A. First, ask yourself if the issues are really worth an argument. It's unlikely, after all, that you and your ex will agree on everything. "If the behavior isn't unhealthy or dangerous, it may be better to put up with it," says Neuman. But if you feel the situation is intolerable, discuss it but stay on message -- don't bring up past transgressions, and avoid placing blame. "You can e-mail him and say something like, 'I know we might have our differences, but let's try to keep a consistent bedtime,'" advises Neuman. If this doesn't resolve the issues, consider seeing a coparenting mediator for counseling or to help create a coparenting agreement -- a list of rules, either legal or informal, that can cover everything from curfews to acceptable clothing to family values, suggests Dr. Lofas.
Q. My ex's father says negative things about me to my kids when they visit him. How can I stop this?

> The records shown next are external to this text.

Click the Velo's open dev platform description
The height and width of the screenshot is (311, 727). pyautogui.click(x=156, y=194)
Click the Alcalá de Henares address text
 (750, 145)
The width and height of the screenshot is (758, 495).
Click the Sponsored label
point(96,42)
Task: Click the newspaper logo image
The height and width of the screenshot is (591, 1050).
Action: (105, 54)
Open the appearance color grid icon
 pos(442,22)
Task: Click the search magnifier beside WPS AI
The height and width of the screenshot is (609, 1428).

A. What your father-in-law may not realize is that his comments aren't just hurtful to you; they're harming his grandchildren. Ask your ex to speak to him and explain that whatever his personal feelings, he needs to keep them to himself. If your ex won't do the talking you could write a note and very nicely explain the situation. "Grandparents are often kept out of the loop in a divorce," says Neuman. "So they've got anger and hostility but often can't figure out how to help." In reality, grandparents can be an invaluable resource for kids during a divorce, with the power to provide a consistent source of love and support. "They need to understand that their relationship to the grandchildren is too important to be tainted with tension or conflict," says Neuman.

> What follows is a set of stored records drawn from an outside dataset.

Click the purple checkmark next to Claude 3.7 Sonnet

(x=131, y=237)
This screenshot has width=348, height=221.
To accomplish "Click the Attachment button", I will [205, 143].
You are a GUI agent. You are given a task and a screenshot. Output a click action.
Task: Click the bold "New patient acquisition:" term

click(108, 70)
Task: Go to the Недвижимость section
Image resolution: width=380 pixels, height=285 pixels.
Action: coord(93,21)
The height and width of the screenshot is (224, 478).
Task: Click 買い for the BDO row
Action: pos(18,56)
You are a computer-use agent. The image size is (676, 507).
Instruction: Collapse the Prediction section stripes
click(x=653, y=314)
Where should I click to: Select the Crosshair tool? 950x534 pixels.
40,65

Q. My kids stay with their father two days each week. What do I say when he tells me that his time with them is too valuable to "waste" on things like doctors' appointments and homework?
A. Even though it's maddening, try to give him the benefit of the doubt. He might not really get what you, as the primary caregiver, already know: that the routine responsibilities of raising a child offer some of the most valuable interactions. "The best conversations with kids happen when you're doing regular things like housework, grocery shopping, or merely riding in the car. These are the times when you can pass along your values and your outlook on life," says Blackstone-Ford. So try selling him on the importance of being involved in the mundane aspects of the kids' lives, as well as how important it is for both of you to play the role of caretaker. If that doesn't work, you may have to take a harder-line approach: Look into changing the visitation schedule so that the kids don't have to suffer the consequences of not getting their stuff done.